◆ What you have to do
Go through the records below and write each one out again unchanged.

◆ The data
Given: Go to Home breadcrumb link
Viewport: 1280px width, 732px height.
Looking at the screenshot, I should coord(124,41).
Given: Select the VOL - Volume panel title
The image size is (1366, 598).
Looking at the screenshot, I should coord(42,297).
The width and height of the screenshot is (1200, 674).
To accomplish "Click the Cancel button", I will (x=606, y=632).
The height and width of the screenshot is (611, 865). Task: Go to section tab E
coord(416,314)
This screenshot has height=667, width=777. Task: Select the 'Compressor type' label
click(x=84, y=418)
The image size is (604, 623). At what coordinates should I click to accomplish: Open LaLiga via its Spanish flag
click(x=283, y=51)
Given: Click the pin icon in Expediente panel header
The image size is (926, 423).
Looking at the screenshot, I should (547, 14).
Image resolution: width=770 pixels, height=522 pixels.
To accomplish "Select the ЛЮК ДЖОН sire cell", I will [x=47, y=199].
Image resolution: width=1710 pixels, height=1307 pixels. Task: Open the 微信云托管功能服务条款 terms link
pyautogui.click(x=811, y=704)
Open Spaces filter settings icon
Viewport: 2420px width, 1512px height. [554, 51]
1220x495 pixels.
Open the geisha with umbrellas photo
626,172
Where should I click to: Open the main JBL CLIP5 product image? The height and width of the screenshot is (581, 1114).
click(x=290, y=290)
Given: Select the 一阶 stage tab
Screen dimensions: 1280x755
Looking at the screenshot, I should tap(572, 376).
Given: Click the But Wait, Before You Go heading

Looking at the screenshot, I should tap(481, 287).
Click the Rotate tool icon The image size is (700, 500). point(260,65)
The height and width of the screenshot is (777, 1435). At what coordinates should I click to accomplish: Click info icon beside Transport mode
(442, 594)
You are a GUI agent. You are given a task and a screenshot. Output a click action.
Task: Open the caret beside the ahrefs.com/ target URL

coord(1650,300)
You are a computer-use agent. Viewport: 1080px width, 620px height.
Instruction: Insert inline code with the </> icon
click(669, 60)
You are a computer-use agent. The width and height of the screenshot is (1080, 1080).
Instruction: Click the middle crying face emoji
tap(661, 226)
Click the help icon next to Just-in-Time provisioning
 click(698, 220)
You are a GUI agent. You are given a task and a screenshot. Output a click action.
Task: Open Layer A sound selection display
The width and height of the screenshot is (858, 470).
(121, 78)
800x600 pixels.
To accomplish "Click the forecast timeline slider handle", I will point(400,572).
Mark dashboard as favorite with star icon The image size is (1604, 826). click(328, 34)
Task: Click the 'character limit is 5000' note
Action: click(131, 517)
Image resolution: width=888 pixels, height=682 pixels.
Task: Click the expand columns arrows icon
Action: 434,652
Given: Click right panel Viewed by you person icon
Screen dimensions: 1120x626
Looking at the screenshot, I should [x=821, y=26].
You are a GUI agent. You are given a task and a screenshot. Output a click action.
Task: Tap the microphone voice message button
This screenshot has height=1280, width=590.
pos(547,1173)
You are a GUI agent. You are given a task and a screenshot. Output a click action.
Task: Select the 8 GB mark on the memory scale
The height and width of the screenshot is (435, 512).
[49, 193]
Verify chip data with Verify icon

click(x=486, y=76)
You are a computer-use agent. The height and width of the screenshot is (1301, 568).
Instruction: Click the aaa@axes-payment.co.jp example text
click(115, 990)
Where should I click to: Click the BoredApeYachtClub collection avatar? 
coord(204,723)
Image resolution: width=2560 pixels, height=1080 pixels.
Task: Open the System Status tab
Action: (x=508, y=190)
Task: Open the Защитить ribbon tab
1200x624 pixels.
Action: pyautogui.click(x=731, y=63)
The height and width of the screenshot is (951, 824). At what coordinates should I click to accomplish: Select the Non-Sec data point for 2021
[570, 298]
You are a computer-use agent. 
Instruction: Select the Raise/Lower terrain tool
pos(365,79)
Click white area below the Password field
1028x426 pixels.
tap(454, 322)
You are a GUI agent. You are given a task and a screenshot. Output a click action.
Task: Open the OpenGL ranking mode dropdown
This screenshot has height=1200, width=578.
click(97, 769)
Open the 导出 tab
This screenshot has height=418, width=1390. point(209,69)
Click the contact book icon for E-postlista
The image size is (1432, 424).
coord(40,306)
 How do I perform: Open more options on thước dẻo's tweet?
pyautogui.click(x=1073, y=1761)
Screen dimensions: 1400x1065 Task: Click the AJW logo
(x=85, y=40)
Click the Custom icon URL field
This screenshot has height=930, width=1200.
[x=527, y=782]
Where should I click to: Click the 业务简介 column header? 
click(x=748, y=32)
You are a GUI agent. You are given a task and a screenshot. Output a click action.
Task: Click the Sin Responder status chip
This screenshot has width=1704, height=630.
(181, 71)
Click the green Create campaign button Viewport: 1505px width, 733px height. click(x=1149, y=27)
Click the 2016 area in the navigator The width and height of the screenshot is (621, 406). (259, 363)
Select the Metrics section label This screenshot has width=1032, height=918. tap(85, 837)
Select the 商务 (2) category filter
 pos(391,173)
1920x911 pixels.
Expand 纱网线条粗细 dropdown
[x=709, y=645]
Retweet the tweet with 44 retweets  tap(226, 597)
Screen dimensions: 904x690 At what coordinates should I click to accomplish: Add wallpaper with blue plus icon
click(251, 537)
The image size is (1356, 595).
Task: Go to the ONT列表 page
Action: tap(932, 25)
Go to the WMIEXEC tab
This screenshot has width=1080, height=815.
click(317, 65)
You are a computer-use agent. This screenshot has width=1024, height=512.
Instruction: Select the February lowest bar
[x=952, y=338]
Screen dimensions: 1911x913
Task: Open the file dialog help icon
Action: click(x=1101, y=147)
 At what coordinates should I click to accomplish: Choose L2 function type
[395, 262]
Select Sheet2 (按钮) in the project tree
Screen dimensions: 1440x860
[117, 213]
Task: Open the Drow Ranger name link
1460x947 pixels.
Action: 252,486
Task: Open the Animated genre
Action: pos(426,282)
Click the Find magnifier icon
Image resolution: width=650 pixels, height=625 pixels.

◆ Exercise solution
Given: Go to Home breadcrumb link
Viewport: 1280px width, 732px height.
Looking at the screenshot, I should coord(124,41).
Given: Select the VOL - Volume panel title
The image size is (1366, 598).
Looking at the screenshot, I should coord(42,297).
The width and height of the screenshot is (1200, 674).
To accomplish "Click the Cancel button", I will (x=606, y=632).
The height and width of the screenshot is (611, 865). Task: Go to section tab E
coord(416,314)
This screenshot has height=667, width=777. Task: Select the 'Compressor type' label
click(x=84, y=418)
The image size is (604, 623). At what coordinates should I click to accomplish: Open LaLiga via its Spanish flag
click(x=283, y=51)
Given: Click the pin icon in Expediente panel header
The image size is (926, 423).
Looking at the screenshot, I should (547, 14).
Image resolution: width=770 pixels, height=522 pixels.
To accomplish "Select the ЛЮК ДЖОН sire cell", I will [x=47, y=199].
Image resolution: width=1710 pixels, height=1307 pixels. Task: Open the 微信云托管功能服务条款 terms link
pyautogui.click(x=811, y=704)
Open Spaces filter settings icon
Viewport: 2420px width, 1512px height. [554, 51]
1220x495 pixels.
Open the geisha with umbrellas photo
626,172
Where should I click to: Open the main JBL CLIP5 product image? The height and width of the screenshot is (581, 1114).
click(x=290, y=290)
Given: Select the 一阶 stage tab
Screen dimensions: 1280x755
Looking at the screenshot, I should tap(572, 376).
Given: Click the But Wait, Before You Go heading

Looking at the screenshot, I should tap(481, 287).
Click the Rotate tool icon The image size is (700, 500). point(260,65)
The height and width of the screenshot is (777, 1435). At what coordinates should I click to accomplish: Click info icon beside Transport mode
(442, 594)
You are a GUI agent. You are given a task and a screenshot. Output a click action.
Task: Open the caret beside the ahrefs.com/ target URL

coord(1650,300)
You are a computer-use agent. Viewport: 1080px width, 620px height.
Instruction: Insert inline code with the </> icon
click(669, 60)
You are a computer-use agent. The width and height of the screenshot is (1080, 1080).
Instruction: Click the middle crying face emoji
tap(661, 226)
Click the help icon next to Just-in-Time provisioning
 click(698, 220)
You are a GUI agent. You are given a task and a screenshot. Output a click action.
Task: Open Layer A sound selection display
The width and height of the screenshot is (858, 470).
(121, 78)
800x600 pixels.
To accomplish "Click the forecast timeline slider handle", I will point(400,572).
Mark dashboard as favorite with star icon The image size is (1604, 826). click(328, 34)
Task: Click the 'character limit is 5000' note
Action: click(131, 517)
Image resolution: width=888 pixels, height=682 pixels.
Task: Click the expand columns arrows icon
Action: 434,652
Given: Click right panel Viewed by you person icon
Screen dimensions: 1120x626
Looking at the screenshot, I should [x=821, y=26].
You are a GUI agent. You are given a task and a screenshot. Output a click action.
Task: Tap the microphone voice message button
This screenshot has height=1280, width=590.
pos(547,1173)
You are a GUI agent. You are given a task and a screenshot. Output a click action.
Task: Select the 8 GB mark on the memory scale
The height and width of the screenshot is (435, 512).
[49, 193]
Verify chip data with Verify icon

click(x=486, y=76)
You are a computer-use agent. The height and width of the screenshot is (1301, 568).
Instruction: Click the aaa@axes-payment.co.jp example text
click(115, 990)
Where should I click to: Click the BoredApeYachtClub collection avatar? 
coord(204,723)
Image resolution: width=2560 pixels, height=1080 pixels.
Task: Open the System Status tab
Action: (x=508, y=190)
Task: Open the Защитить ribbon tab
1200x624 pixels.
Action: pyautogui.click(x=731, y=63)
The height and width of the screenshot is (951, 824). At what coordinates should I click to accomplish: Select the Non-Sec data point for 2021
[570, 298]
You are a computer-use agent. 
Instruction: Select the Raise/Lower terrain tool
pos(365,79)
Click white area below the Password field
1028x426 pixels.
tap(454, 322)
You are a GUI agent. You are given a task and a screenshot. Output a click action.
Task: Open the OpenGL ranking mode dropdown
This screenshot has height=1200, width=578.
click(97, 769)
Open the 导出 tab
This screenshot has height=418, width=1390. point(209,69)
Click the contact book icon for E-postlista
The image size is (1432, 424).
coord(40,306)
 How do I perform: Open more options on thước dẻo's tweet?
pyautogui.click(x=1073, y=1761)
Screen dimensions: 1400x1065 Task: Click the AJW logo
(x=85, y=40)
Click the Custom icon URL field
This screenshot has height=930, width=1200.
[x=527, y=782]
Where should I click to: Click the 业务简介 column header? 
click(x=748, y=32)
You are a GUI agent. You are given a task and a screenshot. Output a click action.
Task: Click the Sin Responder status chip
This screenshot has width=1704, height=630.
(181, 71)
Click the green Create campaign button Viewport: 1505px width, 733px height. click(x=1149, y=27)
Click the 2016 area in the navigator The width and height of the screenshot is (621, 406). (259, 363)
Select the Metrics section label This screenshot has width=1032, height=918. tap(85, 837)
Select the 商务 (2) category filter
 pos(391,173)
1920x911 pixels.
Expand 纱网线条粗细 dropdown
[x=709, y=645]
Retweet the tweet with 44 retweets  tap(226, 597)
Screen dimensions: 904x690 At what coordinates should I click to accomplish: Add wallpaper with blue plus icon
click(251, 537)
The image size is (1356, 595).
Task: Go to the ONT列表 page
Action: tap(932, 25)
Go to the WMIEXEC tab
This screenshot has width=1080, height=815.
click(317, 65)
You are a computer-use agent. This screenshot has width=1024, height=512.
Instruction: Select the February lowest bar
[x=952, y=338]
Screen dimensions: 1911x913
Task: Open the file dialog help icon
Action: click(x=1101, y=147)
 At what coordinates should I click to accomplish: Choose L2 function type
[395, 262]
Select Sheet2 (按钮) in the project tree
Screen dimensions: 1440x860
[117, 213]
Task: Open the Drow Ranger name link
1460x947 pixels.
Action: 252,486
Task: Open the Animated genre
Action: pos(426,282)
Click the Find magnifier icon
Image resolution: width=650 pixels, height=625 pixels.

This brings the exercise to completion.